Воспоминание об эвакуации во время Второй мировой войны | страница 28
На следующий день чимбайцы допоздна приносили в свертках яйца, кур, масло, деньги и т.п., и все это сваливали на простыню, где уже свободного места не оставалось. Все это доставалось мулле.
Что за церковный праздник то был, мы так и не узнали. Но было обидно видеть такие подношения. Семьи эвакуированных получали в день 300—500 гр. хлеба. Причем, зачастую муки не было, чтобы испечь хлеб, поэтому взамен давали пшеницу или ячмень. Мы несли зерно в места, где вручную его мололи, а затем сами пекли хлеб. А тут такое изобилие. Соседки перешептывались, мол, ну, мулла в эти дни наестся, или, если столько не сможет съесть, оставшуюся часть понесет на базар продавать.
Дни проходили в постоянных заботах. Очень волновалась за мужа. Когда мы приехали в Чимбай, я в письмах сообщила Христофору и родственникам, где мы находимся, и с нетерпением ждала ответа.
Но письма от них все не приходили. И вдруг, как-то поздней осенью получаю открытку из Аральска, от Ахундовых, из которой узнала, что они багаж получили, но из-за закрытия навигации переслать не могут. А нам так необходимо было получить этот багаж. В нем находились зимние теплые вещи. Без них тяжело провести зиму. До этого я надеялась все же получить багаж. Часто спрашивала почтальона, нет ли весточки из Аральска, но он всякий раз издали отрицательно махал рукой. Не было и других вестей. Я надеялась, хотя бы через военкомат, получить весточку о Христофоре. Но, как выяснилось, в соответствии с новым решением, все адреса действующей армии были изменены. Возможно, в этом была причина, что я не получала писем от мужа, и не знала, что с ним. Вот уже семь месяцев как от Христофора не было вестей. Как ни старалась отогнать от себя тревожные мысли, было бесполезно. День за днем проходили в сомнениях и тяжелых предчувствиях.

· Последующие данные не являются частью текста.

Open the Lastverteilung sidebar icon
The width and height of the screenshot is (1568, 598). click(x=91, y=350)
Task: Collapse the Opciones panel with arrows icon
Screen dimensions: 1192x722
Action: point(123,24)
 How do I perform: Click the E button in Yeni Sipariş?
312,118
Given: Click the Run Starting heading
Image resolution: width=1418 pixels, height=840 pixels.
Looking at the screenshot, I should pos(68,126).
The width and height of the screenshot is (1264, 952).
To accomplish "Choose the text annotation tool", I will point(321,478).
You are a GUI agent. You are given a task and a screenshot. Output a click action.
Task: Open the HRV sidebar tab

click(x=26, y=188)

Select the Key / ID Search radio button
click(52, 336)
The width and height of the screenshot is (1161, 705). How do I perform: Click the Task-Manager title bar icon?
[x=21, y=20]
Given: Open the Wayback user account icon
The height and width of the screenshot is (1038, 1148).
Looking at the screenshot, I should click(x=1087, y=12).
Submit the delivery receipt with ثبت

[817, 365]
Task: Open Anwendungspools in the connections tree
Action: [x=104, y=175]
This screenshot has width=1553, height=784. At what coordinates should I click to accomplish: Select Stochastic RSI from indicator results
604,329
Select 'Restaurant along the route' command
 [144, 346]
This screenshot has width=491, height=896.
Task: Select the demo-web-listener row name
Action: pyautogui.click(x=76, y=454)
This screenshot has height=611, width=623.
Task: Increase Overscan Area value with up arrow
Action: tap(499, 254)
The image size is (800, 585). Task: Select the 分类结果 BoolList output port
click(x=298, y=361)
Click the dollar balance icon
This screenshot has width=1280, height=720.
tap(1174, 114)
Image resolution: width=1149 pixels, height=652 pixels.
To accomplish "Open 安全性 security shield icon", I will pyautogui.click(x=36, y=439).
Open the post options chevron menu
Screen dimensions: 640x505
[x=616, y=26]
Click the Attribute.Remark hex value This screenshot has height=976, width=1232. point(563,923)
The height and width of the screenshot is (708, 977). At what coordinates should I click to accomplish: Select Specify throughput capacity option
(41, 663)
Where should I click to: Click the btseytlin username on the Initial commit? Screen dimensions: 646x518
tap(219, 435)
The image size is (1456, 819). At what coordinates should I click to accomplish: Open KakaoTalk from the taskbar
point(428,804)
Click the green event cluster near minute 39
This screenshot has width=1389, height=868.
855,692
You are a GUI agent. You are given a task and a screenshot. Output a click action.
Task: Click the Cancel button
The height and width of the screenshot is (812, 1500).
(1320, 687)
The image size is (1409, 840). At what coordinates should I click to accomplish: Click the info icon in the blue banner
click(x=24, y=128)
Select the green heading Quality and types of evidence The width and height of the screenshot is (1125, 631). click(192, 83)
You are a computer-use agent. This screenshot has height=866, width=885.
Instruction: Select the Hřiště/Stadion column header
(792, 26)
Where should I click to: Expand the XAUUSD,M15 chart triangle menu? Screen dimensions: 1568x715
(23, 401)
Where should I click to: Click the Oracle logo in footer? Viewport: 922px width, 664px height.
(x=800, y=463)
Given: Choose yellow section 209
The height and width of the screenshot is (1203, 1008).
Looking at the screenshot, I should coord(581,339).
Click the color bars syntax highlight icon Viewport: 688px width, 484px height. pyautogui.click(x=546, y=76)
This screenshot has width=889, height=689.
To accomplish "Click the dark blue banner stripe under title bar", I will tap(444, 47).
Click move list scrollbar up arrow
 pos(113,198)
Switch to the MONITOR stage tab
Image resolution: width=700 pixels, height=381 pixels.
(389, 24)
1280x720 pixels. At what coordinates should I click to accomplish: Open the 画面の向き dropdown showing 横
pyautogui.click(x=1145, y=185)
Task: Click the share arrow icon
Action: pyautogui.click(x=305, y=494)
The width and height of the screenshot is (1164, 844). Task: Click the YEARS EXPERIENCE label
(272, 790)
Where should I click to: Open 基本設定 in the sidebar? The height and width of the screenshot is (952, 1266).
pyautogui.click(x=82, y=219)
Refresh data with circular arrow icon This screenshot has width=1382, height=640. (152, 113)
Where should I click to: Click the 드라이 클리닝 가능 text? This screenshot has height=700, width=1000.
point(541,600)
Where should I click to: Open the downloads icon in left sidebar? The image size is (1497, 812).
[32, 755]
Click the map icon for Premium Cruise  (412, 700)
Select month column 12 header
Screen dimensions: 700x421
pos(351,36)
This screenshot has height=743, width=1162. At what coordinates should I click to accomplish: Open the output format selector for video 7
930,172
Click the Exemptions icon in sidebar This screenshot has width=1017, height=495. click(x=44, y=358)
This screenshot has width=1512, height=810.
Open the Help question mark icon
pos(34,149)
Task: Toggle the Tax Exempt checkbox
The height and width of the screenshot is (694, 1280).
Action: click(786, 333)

В один из морозных дней, когда я торопливо дошивала заказ, а Юра и Нелли играли на подстилке в куклы, которые я им сшила из тряпок, в коридоре послышался веселый голос почтальона: «Григорян, тебе письмо от мужа». Не веря ушам, вскочила. Да, это было письмо от Христофора. От радости и переживаний глаза наполнились слезами; они мешали мне читать. Письмо было длинное и трогательное. Бедный Христофор, как много он перенес. Был дважды ранен, лежал в госпитале, снова пошел на фронт. Когда немцы подошли к Сталинграду и стали бомбить город, Христофор потерял всякую надежду когда-либо увидеть нас: он не был уверен, что мы остались в живых, что я с тремя маленькими детьми сумею эвакуироваться. Чтобы получить сведения о нас, эвакуированы мы или нет, он написал в военкомат Фролова. Ответа не получил. В создавшихся условиях, естественно, ни о какой организованной эвакуации речи быть не могло. Христофор писал в Сталинград, Чкалов и другие эвакуационные пункты. Но все старания проходили даром: никаких сообщений о нашем местопребывании он не получил. Порой подступало отчаяние. Когда же военная почта принесла ему мое письмо, он несколько успокоился.